TASK> The lines to copy run from the one containing "Instruction: Click the mlxconfig" to the end of the records below; repeat them exactly and include nothing else.

Collected data>
◆ ◆ ◆ ◆ ◆

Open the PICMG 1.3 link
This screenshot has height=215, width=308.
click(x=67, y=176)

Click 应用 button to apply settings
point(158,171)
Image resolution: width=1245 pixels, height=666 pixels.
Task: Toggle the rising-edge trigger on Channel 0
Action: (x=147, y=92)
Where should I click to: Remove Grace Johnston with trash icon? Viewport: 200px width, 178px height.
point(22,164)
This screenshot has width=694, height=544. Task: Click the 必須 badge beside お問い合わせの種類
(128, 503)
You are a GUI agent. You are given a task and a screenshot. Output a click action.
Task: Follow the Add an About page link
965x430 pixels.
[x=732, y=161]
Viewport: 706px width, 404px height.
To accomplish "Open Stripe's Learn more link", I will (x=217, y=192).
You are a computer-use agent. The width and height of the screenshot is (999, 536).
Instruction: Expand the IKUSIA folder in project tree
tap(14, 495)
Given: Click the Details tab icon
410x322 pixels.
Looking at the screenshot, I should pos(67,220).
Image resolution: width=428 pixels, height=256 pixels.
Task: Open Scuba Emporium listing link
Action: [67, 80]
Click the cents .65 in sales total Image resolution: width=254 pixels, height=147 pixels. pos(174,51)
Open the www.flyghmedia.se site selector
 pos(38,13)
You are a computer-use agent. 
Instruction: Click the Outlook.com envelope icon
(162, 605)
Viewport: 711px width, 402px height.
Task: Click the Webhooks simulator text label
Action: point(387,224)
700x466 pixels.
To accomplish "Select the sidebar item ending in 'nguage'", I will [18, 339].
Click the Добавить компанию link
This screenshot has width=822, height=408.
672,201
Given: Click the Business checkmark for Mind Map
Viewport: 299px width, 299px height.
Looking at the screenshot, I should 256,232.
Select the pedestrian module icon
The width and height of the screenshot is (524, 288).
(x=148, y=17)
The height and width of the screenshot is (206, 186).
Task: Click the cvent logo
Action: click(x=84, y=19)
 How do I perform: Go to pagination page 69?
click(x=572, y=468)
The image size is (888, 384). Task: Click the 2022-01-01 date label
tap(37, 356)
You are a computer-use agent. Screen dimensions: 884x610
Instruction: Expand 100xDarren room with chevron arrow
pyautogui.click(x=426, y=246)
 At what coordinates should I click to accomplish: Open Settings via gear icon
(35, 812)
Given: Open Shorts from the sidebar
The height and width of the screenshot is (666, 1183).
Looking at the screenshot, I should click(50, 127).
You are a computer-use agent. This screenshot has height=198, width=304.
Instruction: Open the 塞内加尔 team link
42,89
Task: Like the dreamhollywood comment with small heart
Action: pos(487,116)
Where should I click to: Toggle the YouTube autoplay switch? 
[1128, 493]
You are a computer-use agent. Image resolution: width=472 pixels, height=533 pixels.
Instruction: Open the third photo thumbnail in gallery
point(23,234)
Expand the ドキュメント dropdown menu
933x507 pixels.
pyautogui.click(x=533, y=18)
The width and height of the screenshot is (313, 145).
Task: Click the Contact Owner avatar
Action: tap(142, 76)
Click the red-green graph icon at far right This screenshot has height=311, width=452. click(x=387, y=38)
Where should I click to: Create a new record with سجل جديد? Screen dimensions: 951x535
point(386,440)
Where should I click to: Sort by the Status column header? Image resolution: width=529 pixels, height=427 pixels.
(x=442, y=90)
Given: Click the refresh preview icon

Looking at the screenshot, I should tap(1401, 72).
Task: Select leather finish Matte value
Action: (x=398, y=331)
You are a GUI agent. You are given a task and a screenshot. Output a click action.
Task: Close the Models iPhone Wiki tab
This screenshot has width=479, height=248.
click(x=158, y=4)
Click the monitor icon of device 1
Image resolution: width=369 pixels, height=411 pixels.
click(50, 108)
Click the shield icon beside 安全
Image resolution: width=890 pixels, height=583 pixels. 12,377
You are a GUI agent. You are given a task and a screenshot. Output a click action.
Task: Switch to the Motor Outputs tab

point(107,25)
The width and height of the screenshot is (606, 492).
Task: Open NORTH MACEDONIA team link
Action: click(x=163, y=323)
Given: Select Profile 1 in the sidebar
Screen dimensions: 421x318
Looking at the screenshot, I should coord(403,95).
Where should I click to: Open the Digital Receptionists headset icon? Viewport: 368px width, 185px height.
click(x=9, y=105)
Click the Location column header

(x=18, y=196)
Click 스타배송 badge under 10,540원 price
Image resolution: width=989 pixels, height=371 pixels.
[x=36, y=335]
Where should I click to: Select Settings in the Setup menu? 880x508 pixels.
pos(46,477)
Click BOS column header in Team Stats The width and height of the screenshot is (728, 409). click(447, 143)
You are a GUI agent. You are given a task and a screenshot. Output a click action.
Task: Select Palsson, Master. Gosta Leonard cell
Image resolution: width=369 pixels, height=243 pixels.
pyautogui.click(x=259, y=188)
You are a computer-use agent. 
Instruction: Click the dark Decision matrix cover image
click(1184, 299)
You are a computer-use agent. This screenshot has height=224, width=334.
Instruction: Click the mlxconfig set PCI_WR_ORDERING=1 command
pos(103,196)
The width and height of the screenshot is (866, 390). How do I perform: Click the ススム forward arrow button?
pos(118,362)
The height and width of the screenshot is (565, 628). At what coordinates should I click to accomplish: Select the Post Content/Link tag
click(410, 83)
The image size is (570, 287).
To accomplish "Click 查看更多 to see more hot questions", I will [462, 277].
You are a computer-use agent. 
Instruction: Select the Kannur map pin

◆ ◆ ◆ ◆ ◆

OUTPUT FOR THIS EXERCISE>
Instruction: Click the mlxconfig set PCI_WR_ORDERING=1 command
pos(103,196)
The width and height of the screenshot is (866, 390). How do I perform: Click the ススム forward arrow button?
pos(118,362)
The height and width of the screenshot is (565, 628). At what coordinates should I click to accomplish: Select the Post Content/Link tag
click(410, 83)
The image size is (570, 287).
To accomplish "Click 查看更多 to see more hot questions", I will [462, 277].
You are a computer-use agent. 
Instruction: Select the Kannur map pin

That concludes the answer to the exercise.